O b e r s a l z b e r g

O b e r s a l z b e r g

Ca. 12 km bekannte Bunkeranlagen
Noch Unendeckt: ??? km

Berchtesgaden

Erst vor ein paar Jahren wurde ein weiterer Bunker in amerikanischen Archiven ausfindig gemacht und geöffnet. Und niemand vermag zu sagen, wieviele Anlagen der Berg letztendlich noch in seinem steinigen Eingeweiden verbirgt. Die Geheimnisse dieses Areals wurden seinerzeits bestens behütetet, denn es handelte sich um die Bunker der obersten Führungsspitze. Ausgestattet mit feinsten Internieur und Vorräten, die selbst heute noch nicht zur Neige wären, wurden die Anlagen größtenteils erst kurz vor Kriegsende fertig gestellt. Einige der wenigen Eingeweihten nutzten nach dem Einmarsch die Gunst der Stunde um sich an vielen Kunst- und Luxusgüter zu bedienen. Von der Holzvertäfelung bis hin zu den Wasserleitungen wanderten die Einrichtungen nicht nur in die Hände mancher Involvierter...

Skizze der Bunkeranlagen

Von Berchtesgaden aus kommend folgen wir der Beschilderung "Kehlstein" und biegen rechts in eine Bergstraße mit 24% Steigung ein. 200 Meter höher hatten wir die Schneefallgrenze von 1000m erreicht und nun lagen nicht nur links und rechts des Weges mannshohe Schneeaufschüttungen, sondern die Straße verwandelte sich in eine unberechenbare Piste. Der Jeep muß trotz zugeschalteter Differnzialsperre im 4WD noch kämpfen. Wie mögen seinerzeits die Automobile diesen Gewaltakt wohl bestritten haben?
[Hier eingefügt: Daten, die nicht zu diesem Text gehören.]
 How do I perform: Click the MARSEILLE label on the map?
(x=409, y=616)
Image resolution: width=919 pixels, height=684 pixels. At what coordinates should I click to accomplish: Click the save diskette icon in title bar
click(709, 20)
Zahlen, Daten, Fakten Der Tarn-Name für den Obersalzberg/Berchtesgaden seinerzeit lautete S3 Serail.

An der Gabelung biegen wir rechts in Richtung des General Walker ab, daß sich bis vor kurzer Zeit noch fest in amerikanischen Händen befand. Dort angekommen, staunen wir nicht schlecht: alles tief eingeschneit, ohne Zugang. Frostiger Schnee liegt am Straßenrand zwei Meter hoch und macht einen Besuch ohne Schneefräse oder stundenlangen freischaufeln mit dem Klappspaten unmöglich. Wir starten in Richtung Hotel Türken. Links hinter Bergen von Schnee versteckt sich das ehemalige Kasernengelände, aber es ist außer einem postkartenreifen Wintermärchen in Weiß nichts auszumachen.

Hotel Türken

Am Hotel Türken angekommen, wo ein Teil der Bunkeranlagen zu besichtigen ist, werfen wir den Obolus von DM 5,- an einem automatischen Einlaßgitter ein und steigen auf einer Wendeltreppe in die Tiefe. Fotografieren und Filmen ist im Bunker nicht erwünscht, aber der kurze Rundgang (grüner Bereich auf der Karte) zeigt auch nicht sehr viel. Keinerlei Einrichtungen, alles ist ratzekahl ausgeweidet. In die vermauterten Gänge die weiterführen haben einige Abenteurer schon kleine Gucklöcher geschlagen, durch die aber trotz Taschenlampe kaum etwas zu erkennen ist.

Jede weitere Besichtigung des Umfeldes ist auf Grund des vielen Schnees zum Scheitern verurteilt und muß auf die Sommermonate vertagt werden. Auch alle Außenaufnahmen sind bestenfalls als Weihnachtskarten wunderschöner Winterlandschaften zu gebrauchen, sodaß wir uns alle in Geduld üben und auf den Sommer warten müssen...

Warnung: Die Nachahmung der gezeigten Exkursion kann gefährlich sein!